Some people have said the frequencies of the waves of the string/of the sound waves will be equal to the vibration generator/tuning fork, respectively. But this doesn't make sense, because the frequency of standing waves changes with temperature. So if the temperature changes, won't the frequency of the standing waves also change, and thus become different from the frequency of the tuning fork/vibration generator? What am I getting wrong here?

Simple answers would be very appreciated, as I am only in Grade 11, and we do not need to go into excessive details about this topic in our syllabus.

Answer 1

The string vibrates with the frequency of the generator, for any frequency of the generator. Standing waves are formed only for a specific set of frequencies. If you vibrate the string and slowly increase the frequency, you will see that the string vibrates all the time but for some specific values of the frequency the specific patterns of standing waves (with nodes and antinodes) will form and then dissapear as the frequency is increased further and then at a higher frequency another pattern forms (with moe nodes). The frequencies at which standing waves are observed depend on the string properties (length, tension, thickness) and may depend on temperatue as well. You may have seen these called the fundamental frequency and the harmonics. Another ptoperty of these frequenies is that the transfer of energy from the generatot to the string. The amplitude of vibration is relatively small when the frequency is not one of the harmonics and inceases near the harmonics. Buu the vibration frequency is the same as the frequency of the generator for all frequencies. If you like to read more, this is an example of what is called "forced vibrations".

Answer 2

The frequencies of waves in the string and the air column will be the frequencies of the vibration generator and the tuning fork. But the waves will be of significant amplitude only when the generator or the fork is the same as a natural frequency of the string or column.
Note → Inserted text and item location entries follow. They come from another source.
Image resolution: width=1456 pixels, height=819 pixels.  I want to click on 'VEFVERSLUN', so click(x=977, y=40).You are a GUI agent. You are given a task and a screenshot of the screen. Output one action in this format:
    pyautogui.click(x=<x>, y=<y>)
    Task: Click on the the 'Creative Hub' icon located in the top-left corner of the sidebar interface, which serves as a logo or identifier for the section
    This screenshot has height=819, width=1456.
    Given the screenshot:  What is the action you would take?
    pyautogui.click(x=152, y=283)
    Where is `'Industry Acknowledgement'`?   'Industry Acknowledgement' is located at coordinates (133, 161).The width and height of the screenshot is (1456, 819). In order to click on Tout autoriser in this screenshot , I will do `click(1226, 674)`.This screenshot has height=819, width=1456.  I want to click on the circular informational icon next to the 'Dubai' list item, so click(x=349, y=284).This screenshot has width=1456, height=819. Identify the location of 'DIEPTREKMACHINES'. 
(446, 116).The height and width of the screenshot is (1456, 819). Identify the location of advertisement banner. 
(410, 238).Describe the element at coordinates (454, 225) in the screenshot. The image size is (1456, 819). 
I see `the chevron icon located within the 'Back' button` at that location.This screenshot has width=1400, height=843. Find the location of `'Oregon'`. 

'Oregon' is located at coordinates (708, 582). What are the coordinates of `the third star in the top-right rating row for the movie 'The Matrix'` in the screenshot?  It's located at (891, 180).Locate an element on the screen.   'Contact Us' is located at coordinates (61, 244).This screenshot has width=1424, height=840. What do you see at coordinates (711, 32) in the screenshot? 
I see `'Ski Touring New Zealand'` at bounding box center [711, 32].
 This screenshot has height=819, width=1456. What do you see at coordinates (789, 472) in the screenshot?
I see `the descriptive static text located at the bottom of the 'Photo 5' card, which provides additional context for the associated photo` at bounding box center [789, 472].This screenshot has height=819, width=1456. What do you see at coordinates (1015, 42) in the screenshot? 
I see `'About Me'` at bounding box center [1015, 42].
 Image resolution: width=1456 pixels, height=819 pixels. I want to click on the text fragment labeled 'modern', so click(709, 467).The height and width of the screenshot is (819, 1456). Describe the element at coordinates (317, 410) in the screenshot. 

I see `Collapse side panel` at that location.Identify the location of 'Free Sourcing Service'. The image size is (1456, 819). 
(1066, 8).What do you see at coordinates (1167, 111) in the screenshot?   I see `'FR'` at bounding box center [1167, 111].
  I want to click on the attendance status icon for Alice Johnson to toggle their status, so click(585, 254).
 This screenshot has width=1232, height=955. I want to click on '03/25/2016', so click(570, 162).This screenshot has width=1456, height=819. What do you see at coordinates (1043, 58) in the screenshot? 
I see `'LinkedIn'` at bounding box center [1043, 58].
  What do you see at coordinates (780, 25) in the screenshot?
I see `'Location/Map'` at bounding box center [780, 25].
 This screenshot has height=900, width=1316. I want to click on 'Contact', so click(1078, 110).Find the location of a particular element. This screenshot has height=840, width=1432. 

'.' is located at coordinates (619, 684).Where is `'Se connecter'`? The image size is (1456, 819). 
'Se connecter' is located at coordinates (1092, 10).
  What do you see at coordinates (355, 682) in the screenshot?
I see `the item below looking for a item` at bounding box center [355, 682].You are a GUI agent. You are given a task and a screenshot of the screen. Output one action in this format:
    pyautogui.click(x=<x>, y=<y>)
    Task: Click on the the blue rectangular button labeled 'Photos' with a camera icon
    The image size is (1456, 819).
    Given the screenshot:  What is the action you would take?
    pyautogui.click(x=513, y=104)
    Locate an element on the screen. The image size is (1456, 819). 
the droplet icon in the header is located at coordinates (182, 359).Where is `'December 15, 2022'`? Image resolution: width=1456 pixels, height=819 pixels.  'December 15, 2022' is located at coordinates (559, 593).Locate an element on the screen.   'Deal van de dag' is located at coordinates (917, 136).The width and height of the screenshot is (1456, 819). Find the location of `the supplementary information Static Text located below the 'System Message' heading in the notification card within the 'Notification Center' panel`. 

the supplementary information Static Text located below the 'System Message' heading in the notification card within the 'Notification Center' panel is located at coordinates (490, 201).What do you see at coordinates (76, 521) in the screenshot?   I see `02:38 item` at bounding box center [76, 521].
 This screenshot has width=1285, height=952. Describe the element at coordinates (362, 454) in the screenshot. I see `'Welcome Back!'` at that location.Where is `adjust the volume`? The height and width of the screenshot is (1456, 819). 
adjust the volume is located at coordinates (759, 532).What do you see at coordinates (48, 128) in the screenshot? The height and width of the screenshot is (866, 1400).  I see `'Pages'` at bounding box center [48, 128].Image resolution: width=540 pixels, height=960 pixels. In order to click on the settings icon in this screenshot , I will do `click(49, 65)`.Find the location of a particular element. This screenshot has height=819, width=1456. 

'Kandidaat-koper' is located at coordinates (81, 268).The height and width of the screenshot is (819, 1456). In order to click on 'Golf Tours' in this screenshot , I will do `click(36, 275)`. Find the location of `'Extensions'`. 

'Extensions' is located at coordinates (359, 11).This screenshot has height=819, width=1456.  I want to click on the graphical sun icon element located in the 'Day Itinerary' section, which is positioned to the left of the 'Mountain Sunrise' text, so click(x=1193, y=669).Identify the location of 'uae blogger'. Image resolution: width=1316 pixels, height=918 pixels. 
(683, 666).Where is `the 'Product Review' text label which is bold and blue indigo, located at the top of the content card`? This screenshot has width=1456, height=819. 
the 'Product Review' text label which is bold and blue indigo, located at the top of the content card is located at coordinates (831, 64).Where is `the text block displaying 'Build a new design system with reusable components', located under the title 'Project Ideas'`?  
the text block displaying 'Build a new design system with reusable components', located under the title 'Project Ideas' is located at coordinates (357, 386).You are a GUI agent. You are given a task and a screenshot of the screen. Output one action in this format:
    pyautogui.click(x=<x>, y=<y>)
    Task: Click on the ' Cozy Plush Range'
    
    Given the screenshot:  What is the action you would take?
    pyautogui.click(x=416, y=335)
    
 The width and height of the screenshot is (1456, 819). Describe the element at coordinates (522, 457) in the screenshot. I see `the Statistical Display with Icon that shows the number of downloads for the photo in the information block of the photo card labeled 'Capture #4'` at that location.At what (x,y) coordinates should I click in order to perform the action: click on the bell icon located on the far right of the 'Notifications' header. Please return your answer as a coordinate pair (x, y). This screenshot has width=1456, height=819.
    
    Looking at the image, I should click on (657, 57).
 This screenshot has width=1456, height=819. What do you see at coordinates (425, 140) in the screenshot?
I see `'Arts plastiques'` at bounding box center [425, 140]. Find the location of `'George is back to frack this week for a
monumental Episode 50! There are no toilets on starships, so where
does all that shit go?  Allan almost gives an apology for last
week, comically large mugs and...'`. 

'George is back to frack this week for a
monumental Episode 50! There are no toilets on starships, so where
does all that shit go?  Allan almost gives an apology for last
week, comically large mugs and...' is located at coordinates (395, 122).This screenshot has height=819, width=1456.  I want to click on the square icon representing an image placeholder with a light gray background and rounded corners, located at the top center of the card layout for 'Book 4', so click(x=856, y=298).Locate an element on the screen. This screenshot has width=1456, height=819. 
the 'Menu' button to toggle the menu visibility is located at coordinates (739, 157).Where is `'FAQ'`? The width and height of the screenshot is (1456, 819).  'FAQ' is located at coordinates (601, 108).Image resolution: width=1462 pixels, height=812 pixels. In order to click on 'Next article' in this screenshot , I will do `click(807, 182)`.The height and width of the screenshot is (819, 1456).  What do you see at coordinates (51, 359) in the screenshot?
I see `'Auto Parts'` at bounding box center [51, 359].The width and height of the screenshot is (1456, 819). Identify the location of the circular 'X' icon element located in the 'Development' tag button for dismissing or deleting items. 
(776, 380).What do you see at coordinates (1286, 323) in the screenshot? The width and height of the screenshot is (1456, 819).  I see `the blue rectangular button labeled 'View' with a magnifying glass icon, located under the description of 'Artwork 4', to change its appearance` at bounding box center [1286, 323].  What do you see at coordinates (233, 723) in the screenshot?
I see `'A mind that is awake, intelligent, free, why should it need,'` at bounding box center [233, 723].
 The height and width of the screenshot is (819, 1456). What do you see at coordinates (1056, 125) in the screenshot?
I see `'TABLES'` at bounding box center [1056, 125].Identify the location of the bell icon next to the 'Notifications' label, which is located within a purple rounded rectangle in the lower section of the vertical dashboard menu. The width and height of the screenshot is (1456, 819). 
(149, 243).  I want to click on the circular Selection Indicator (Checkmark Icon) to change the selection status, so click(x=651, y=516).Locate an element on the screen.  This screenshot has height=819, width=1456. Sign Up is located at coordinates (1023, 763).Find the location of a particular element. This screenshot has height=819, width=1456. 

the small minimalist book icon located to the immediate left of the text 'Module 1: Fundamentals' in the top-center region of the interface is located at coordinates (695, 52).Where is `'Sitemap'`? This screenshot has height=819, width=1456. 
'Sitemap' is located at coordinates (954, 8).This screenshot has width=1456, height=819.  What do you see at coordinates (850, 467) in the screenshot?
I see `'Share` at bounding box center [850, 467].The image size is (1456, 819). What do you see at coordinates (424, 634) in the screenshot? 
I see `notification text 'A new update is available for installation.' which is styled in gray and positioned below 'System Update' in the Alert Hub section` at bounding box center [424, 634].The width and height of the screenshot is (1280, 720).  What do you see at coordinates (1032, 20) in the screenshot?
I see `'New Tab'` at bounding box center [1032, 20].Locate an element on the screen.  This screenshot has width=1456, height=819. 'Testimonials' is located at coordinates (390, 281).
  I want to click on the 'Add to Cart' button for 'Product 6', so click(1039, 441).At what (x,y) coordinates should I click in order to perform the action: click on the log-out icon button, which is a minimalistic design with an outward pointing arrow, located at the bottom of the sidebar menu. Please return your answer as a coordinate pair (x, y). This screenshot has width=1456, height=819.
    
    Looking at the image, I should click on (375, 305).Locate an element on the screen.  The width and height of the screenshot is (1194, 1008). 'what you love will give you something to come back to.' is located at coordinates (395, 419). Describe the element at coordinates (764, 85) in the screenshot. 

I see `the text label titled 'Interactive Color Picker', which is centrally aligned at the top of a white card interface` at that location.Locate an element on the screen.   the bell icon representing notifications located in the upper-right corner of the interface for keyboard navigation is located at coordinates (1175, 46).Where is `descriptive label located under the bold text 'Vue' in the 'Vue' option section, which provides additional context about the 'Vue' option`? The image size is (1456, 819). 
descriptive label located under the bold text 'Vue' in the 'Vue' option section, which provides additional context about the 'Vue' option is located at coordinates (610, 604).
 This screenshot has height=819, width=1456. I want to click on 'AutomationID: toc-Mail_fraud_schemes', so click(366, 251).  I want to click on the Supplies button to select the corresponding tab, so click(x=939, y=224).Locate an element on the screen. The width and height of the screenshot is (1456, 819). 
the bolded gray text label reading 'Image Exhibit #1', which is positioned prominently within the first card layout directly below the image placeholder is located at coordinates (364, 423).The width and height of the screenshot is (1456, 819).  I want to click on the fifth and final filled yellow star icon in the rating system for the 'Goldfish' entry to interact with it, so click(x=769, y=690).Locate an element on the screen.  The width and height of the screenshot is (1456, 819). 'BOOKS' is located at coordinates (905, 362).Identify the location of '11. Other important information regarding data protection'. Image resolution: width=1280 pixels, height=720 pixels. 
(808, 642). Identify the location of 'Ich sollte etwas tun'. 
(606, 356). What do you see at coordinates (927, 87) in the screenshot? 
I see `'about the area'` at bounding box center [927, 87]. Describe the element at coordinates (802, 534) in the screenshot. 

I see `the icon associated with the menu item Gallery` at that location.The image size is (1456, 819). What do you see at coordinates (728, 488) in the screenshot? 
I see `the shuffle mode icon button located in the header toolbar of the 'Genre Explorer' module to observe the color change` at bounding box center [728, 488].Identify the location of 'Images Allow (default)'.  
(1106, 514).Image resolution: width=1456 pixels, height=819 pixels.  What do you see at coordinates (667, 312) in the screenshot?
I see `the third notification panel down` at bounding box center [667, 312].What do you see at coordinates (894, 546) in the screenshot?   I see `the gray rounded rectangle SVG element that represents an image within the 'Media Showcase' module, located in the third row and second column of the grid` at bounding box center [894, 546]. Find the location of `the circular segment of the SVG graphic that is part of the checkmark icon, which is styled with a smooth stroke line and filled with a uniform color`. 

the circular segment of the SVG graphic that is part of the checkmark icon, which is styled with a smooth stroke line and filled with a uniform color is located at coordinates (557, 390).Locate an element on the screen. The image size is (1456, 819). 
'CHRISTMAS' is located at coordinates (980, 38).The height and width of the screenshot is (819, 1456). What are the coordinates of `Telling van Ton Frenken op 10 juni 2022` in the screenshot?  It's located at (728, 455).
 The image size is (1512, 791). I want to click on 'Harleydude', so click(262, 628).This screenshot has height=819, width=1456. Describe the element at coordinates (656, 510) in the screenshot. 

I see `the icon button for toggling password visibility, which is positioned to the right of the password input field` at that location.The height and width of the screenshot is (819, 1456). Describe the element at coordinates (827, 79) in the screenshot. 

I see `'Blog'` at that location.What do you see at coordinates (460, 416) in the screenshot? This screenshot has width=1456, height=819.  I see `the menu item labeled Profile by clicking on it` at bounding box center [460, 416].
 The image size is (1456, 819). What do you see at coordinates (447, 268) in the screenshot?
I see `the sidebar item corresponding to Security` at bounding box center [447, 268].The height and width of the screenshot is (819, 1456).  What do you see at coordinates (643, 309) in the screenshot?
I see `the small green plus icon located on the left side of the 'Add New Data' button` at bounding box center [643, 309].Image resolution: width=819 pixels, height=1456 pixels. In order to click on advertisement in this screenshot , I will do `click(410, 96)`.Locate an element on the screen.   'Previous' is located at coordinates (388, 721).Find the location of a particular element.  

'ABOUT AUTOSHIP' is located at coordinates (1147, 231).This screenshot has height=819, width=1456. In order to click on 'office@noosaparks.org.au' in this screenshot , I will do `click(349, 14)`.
These natural frequencies are given by $f_n= nv_t/2L$, $f_n=v_l(2n+1)/4L$, ($n = 1, 2, 3 ...)$in which $v_t$ is the speed of transverse waves on the string and $v_l$ is the speed of longitudinal waves in air. [The air column is assumed to be a pipe open at one end and closed at the other.] It is these natural frequencies which are somewhat temperature-dependent because $v_t$ and $v_l$ are temperature-dependent. And the frequency of the vibration generator has to be set, or the frequency of the fork has to be chosen, so as to match the natural frequency of the string or column in order to ge the maximum amplitude of standing wave.